__ACTIVITY__. Copy out all of the lines below exactly; the pictures do not belong in the copy.

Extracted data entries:
================

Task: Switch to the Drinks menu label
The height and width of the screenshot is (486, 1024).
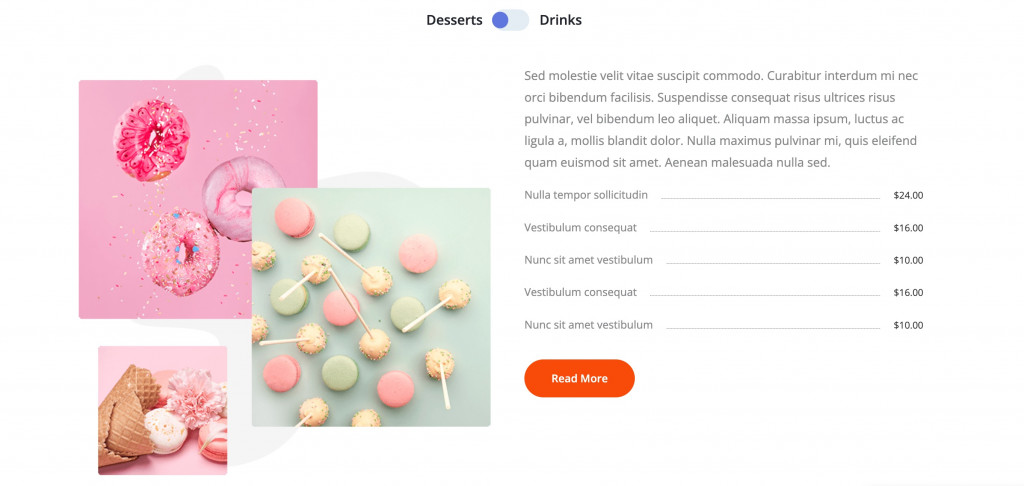Action: pos(560,20)
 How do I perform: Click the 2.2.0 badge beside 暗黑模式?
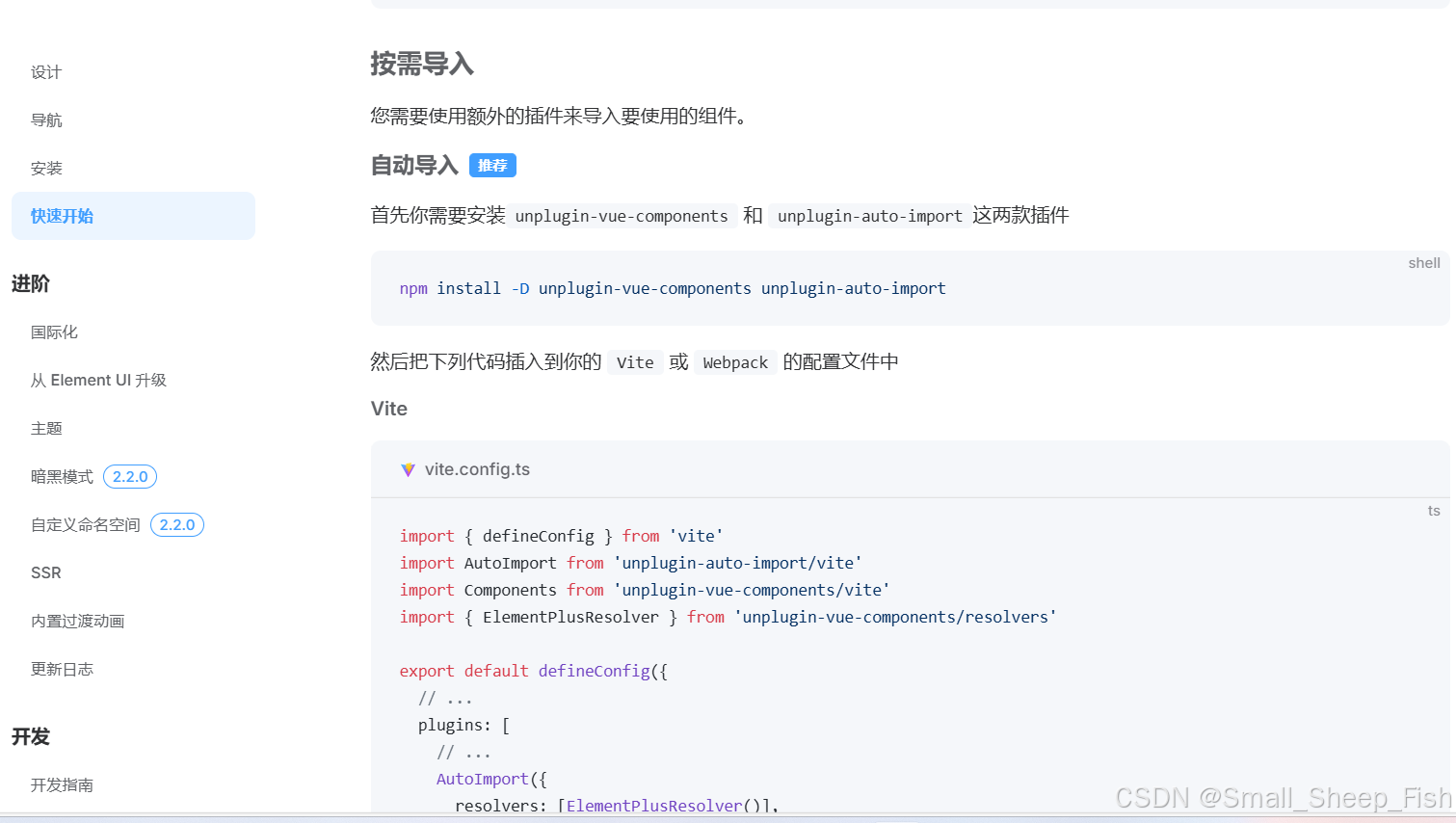click(x=129, y=476)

================

__WRITTEN RESPONSE__.
Task: Switch to the Drinks menu label
The height and width of the screenshot is (486, 1024).
Action: pos(560,20)
 How do I perform: Click the 2.2.0 badge beside 暗黑模式?
click(x=129, y=476)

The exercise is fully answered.